▶ **EXERCISE BRIEF**:
Please revise the material from the line with "Focus the Fuel Station Name input" to the line with "The width and", replacing "screenshot" with "screen capture" and keeping everything else the same. Omit the pictures from your answer.

━━ SUPPLIED MATERIAL

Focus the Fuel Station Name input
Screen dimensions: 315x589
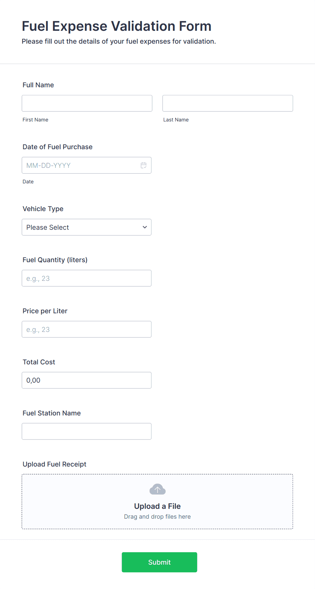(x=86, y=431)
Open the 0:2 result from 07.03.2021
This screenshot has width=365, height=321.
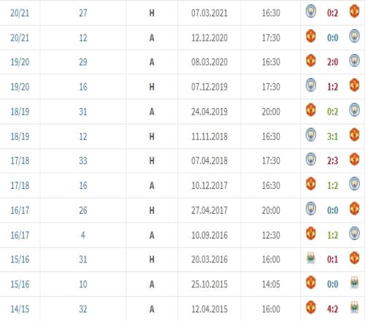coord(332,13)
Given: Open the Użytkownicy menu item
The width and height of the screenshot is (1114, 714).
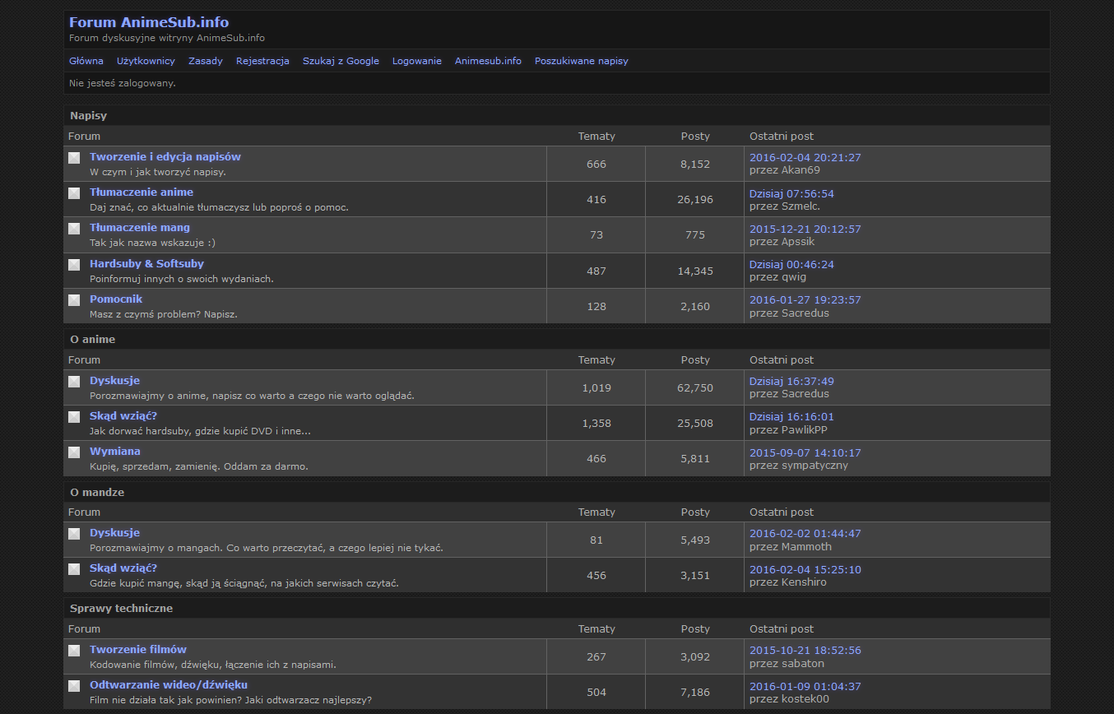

━━━━
━━ SUPPLIED MATERIAL

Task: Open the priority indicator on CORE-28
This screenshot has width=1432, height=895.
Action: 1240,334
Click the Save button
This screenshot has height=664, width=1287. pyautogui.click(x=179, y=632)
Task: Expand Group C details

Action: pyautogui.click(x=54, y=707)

━━━━

▶ **RESPONSE**:
Focus the Fuel Station Name input
Screen dimensions: 315x589
(x=86, y=431)
Open the 0:2 result from 07.03.2021
This screen capture has width=365, height=321.
coord(332,13)
Given: Open the Użytkownicy menu item
The width and height of the screen capture is (1114, 714).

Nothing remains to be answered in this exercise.